Records from a data collection
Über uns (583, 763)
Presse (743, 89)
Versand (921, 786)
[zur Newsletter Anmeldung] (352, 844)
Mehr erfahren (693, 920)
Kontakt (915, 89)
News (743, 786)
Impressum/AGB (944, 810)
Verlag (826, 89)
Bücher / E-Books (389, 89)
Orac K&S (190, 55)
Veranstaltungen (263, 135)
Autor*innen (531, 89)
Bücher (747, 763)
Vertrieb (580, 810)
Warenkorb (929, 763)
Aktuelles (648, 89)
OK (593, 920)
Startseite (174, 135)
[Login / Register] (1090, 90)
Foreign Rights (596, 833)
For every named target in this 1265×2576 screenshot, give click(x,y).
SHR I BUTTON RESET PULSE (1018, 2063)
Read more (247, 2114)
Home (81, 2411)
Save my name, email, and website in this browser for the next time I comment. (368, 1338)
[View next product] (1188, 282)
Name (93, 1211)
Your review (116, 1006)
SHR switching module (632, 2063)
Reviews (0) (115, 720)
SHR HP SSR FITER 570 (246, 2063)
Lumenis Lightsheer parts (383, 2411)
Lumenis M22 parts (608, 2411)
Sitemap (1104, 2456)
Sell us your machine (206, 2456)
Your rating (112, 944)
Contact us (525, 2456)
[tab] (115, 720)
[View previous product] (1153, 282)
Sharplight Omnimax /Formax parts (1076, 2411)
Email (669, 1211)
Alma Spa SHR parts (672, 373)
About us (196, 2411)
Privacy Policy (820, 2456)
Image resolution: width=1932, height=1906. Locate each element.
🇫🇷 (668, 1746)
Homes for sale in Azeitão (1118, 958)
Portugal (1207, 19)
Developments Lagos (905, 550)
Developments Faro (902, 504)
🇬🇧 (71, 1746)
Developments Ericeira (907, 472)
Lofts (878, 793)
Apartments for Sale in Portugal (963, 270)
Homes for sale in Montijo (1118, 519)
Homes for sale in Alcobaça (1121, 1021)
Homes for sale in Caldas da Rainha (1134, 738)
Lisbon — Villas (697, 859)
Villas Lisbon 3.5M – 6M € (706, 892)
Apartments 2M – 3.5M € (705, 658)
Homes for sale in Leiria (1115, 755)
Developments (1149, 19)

> **What needs to be done**
Copy the lines above exactly. Start with the line containing "Save my name, email, and", end with the line containing "Privacy Policy (820, 2456)", and include both.

> **Response to this exercise**
Save my name, email, and website in this browser for the next time I comment. (368, 1338)
[View next product] (1188, 282)
Name (93, 1211)
Your review (116, 1006)
SHR switching module (632, 2063)
Reviews (0) (115, 720)
SHR HP SSR FITER 570 (246, 2063)
Lumenis Lightsheer parts (383, 2411)
Lumenis M22 parts (608, 2411)
Sitemap (1104, 2456)
Sell us your machine (206, 2456)
Your rating (112, 944)
Contact us (525, 2456)
[tab] (115, 720)
[View previous product] (1153, 282)
Sharplight Omnimax /Formax parts (1076, 2411)
Email (669, 1211)
Alma Spa SHR parts (672, 373)
About us (196, 2411)
Privacy Policy (820, 2456)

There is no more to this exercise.